**WORK INSTRUCTION**
Write out exactly the lines from the one holding "Given: Click the user avatar with initial P" to the last line of the entries, both ends included and nothing else, without the pictures.

**DATASET CONTENT**
+---+
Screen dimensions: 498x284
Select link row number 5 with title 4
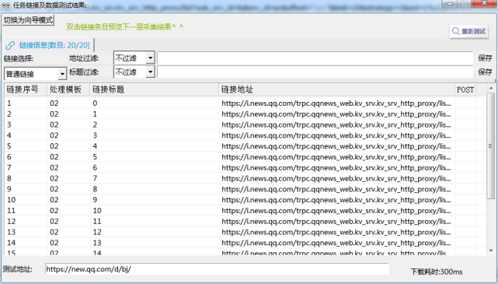pos(240,146)

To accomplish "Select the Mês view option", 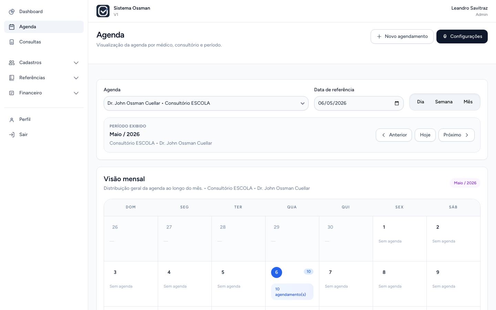I will 468,102.
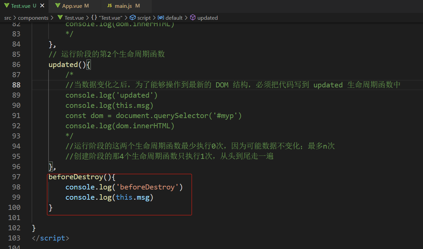Click the Vue logo icon on App.vue tab
Screen dimensions: 423x249
[58, 6]
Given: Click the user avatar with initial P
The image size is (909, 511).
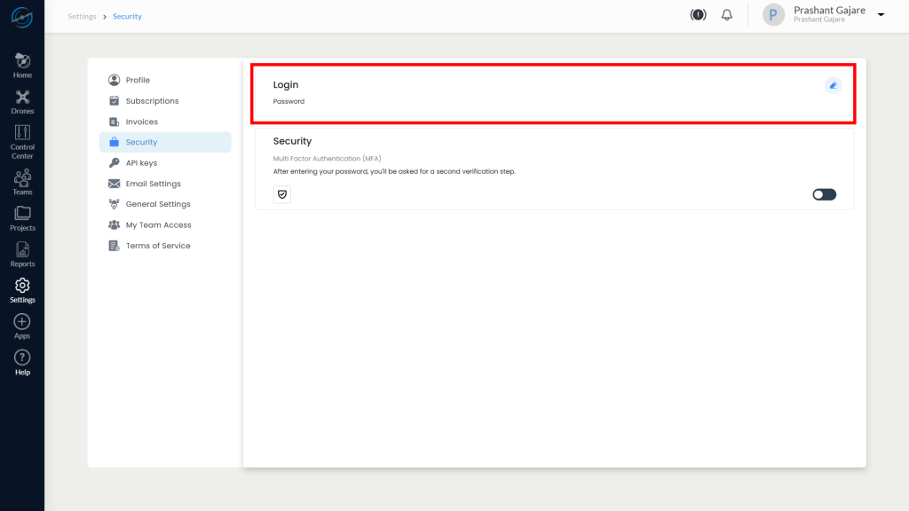Looking at the screenshot, I should click(773, 15).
+---+
**THE COMPLETED TASK**
Given: Click the user avatar with initial P
The image size is (909, 511).
Looking at the screenshot, I should click(773, 15).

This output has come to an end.